Throughout the Middle Ages, powers such as kings and princes favoured towns as centres for organising space on a political, socio-economic, religious and cultural level. Towns were the place of residence and often passage for individuals with different social statuses, levels of wealth and knowledge, and sometimes religious beliefs. Urban communities took centre stage in different areas, from politics to economics, and in the promotion, circulation and dissemination of religious and cultural ideas and practices.
The study of medieval urban societies continues to be important and necessary to understand their composition, inequalities and complexity, as well as their role in the construction and experience of urban space. It also makes it possible to observe the different stages of life (childhood, youth, maturity and old age) of its inhabitants, their emotions and the relationships they established between themselves and with the outside world, and therefore the management and resolution of conflicts. These elements fuelled representations of urban society, both in discourses and practices and in material testimonies, which it is important to continue to understand and deepen.

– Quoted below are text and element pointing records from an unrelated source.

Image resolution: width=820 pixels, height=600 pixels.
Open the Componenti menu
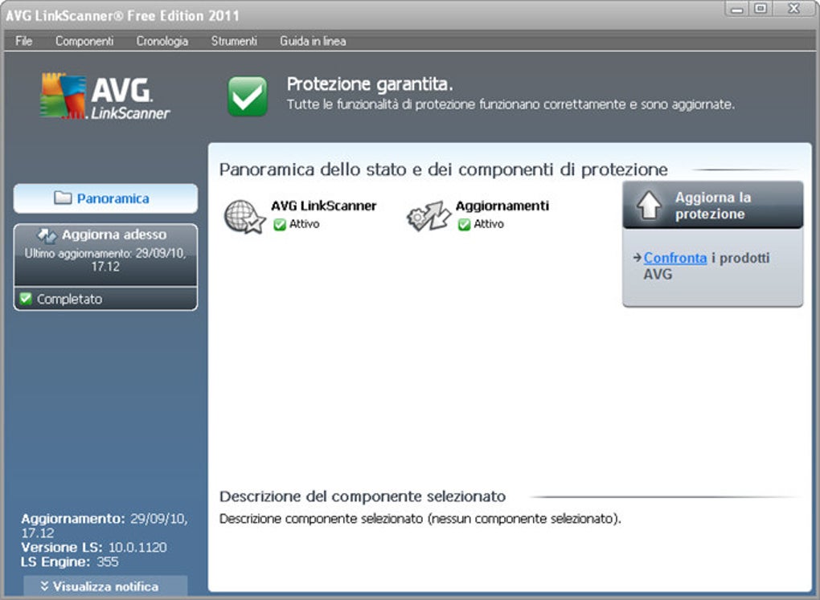click(x=84, y=41)
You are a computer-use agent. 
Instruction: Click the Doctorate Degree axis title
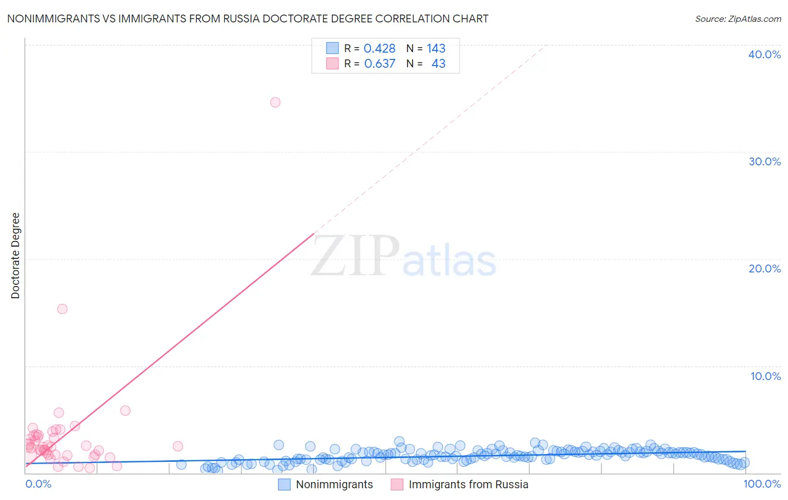(15, 256)
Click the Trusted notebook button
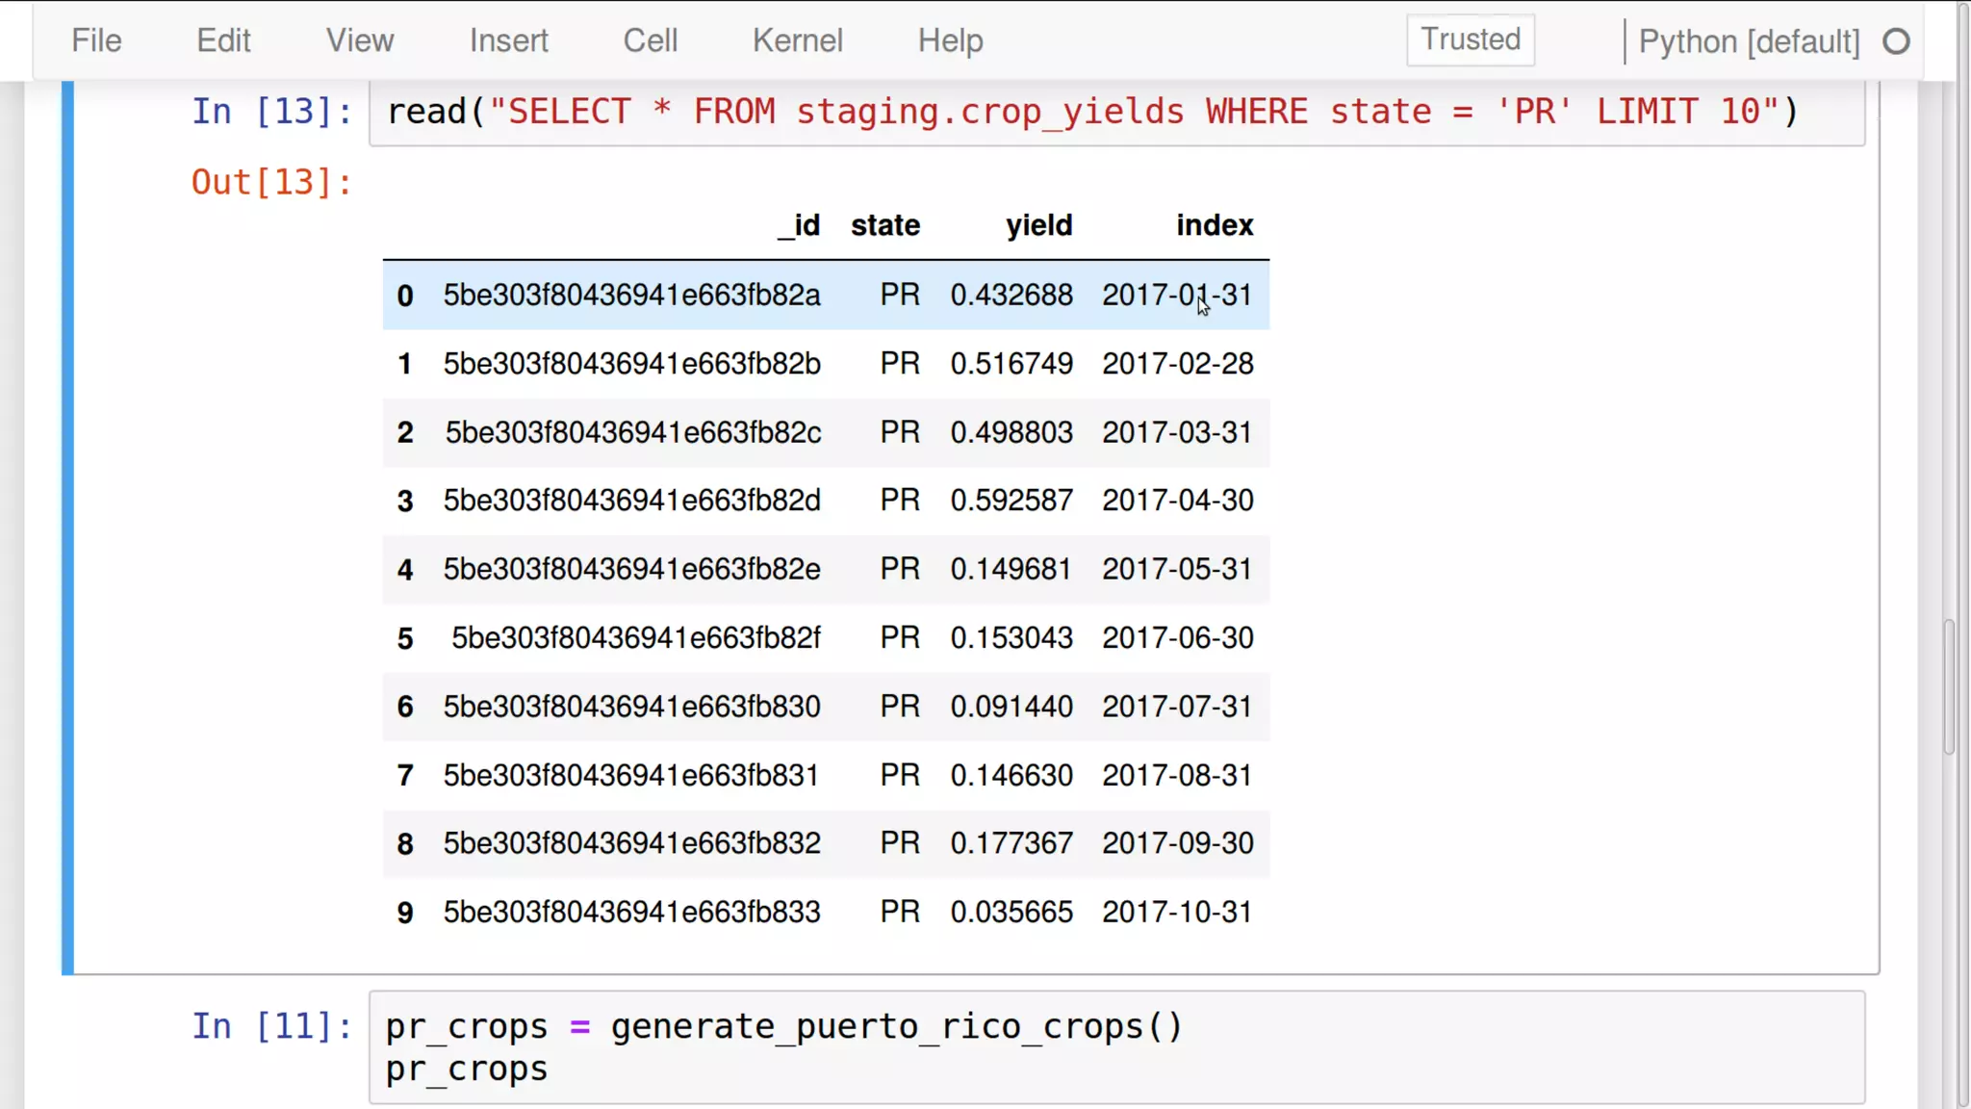This screenshot has width=1971, height=1109. pos(1470,39)
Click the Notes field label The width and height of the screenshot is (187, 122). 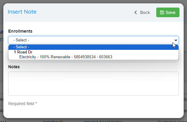point(14,67)
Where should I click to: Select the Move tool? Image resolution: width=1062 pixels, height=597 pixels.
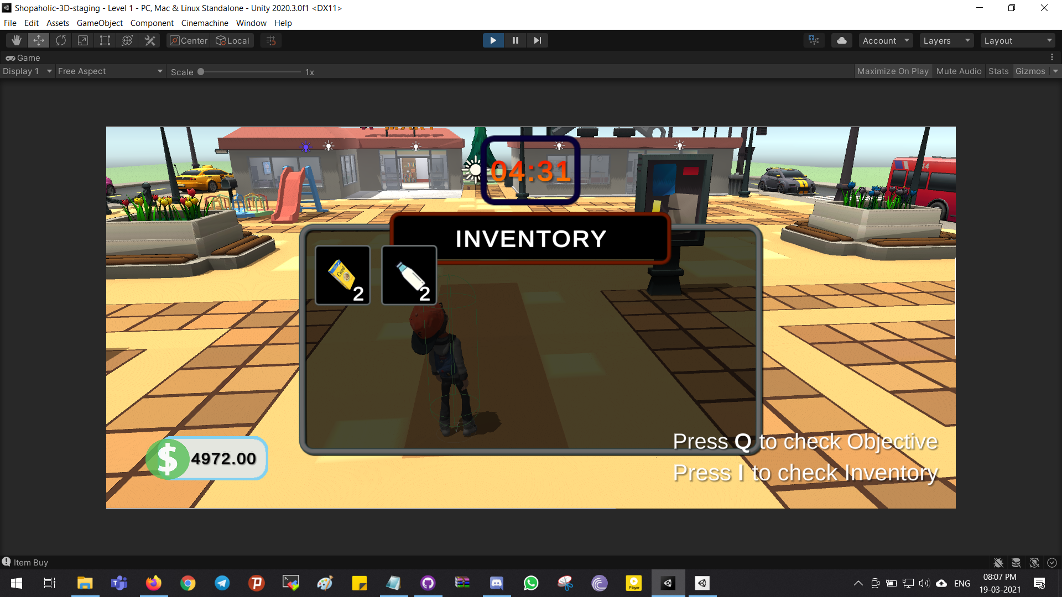pyautogui.click(x=39, y=40)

Accordingly, this year (2024) on 3rd-5th October, the Institute of Medieval Studies (FCSH; Nova University, Lisbon) and the City Council of Castelo de Vide will host the IX International Conference on the Middle Ages, entitled: Urban societies in medieval Europe. With a focus on Christian, Islamic and Jewish Europe, researchers from any scientific discipline (History, Archaeology, History of the Art, Literature, among others) are invited to present proposals for sessions and/or individual presentations suitable for inclusion in the following thematic panels:
- Legal status of the towns’s inhabitants: norms and practice
- Spaces of social coexistence
- The intervention of powers in social life: strategies and tensions.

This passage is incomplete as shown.